While the above still may waste space needlessly, it is nowhere near as bad as my original diagram suggested... though I'd definitely look into "assigning by reference" with python when I get to this part of the code. At least one target of my conversion activity is basically The Great Hungarian Defining Dictionary (not an accurate translation of its name, but it describes fairly well what it is). Basically 100 MB of RTF, with only a few small pictures here and there... and potentially my way of wanting to convert this could easily have over 100,000 intra-document links.

Also, keep in mind, not treating links with "link open here" and "link end here" sort of solutions works to include links under the automatic formatting refactoring umbrella. Something though that has no relevance to annotations and footnotes, on account of those being "one dimensionally referenced" (insert here, as opposed to span this length).

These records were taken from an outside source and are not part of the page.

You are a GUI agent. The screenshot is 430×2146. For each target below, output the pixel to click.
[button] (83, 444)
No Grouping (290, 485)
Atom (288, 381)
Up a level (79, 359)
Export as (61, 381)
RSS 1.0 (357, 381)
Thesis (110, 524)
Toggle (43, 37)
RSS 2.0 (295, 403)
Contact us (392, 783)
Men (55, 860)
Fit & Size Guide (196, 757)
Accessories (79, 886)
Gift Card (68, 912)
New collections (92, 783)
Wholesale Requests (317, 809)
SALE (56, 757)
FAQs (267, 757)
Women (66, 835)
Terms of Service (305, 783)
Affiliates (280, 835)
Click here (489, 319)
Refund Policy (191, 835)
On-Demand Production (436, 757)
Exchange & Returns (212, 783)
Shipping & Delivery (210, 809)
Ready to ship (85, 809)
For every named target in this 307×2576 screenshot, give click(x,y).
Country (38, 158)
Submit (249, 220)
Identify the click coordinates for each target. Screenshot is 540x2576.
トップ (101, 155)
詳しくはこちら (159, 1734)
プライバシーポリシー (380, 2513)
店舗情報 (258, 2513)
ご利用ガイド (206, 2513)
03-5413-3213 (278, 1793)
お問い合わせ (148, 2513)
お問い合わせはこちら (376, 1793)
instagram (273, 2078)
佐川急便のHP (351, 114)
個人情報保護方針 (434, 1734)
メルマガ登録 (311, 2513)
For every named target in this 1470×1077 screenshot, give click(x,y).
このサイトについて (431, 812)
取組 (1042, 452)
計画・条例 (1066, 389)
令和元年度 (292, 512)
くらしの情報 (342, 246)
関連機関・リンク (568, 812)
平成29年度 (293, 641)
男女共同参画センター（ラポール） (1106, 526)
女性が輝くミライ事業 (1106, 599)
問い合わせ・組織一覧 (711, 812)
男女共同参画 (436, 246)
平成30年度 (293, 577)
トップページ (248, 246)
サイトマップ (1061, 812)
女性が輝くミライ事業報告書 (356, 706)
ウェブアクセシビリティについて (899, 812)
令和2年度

I think the main reason for my wanting to have these three in additional parallel streams, in a way, is to be able to arbitrarily alter the main text without having to make my code do contortions to ignore the fact that (for a lot of practical considerations) a footnote does not really come between two characters of the main body text.

Quote:

Originally Posted by ekaser

Other than that, I think you're definitely on the right track!

Thanks. It's good to have constructive feedback!

I'm just sorry I won't really have time to get any meaningful work done on this until next week. But as I manage, I'll definitely update you of whatever developments/discoveries/realizations/thoughts along the way.

- Ahi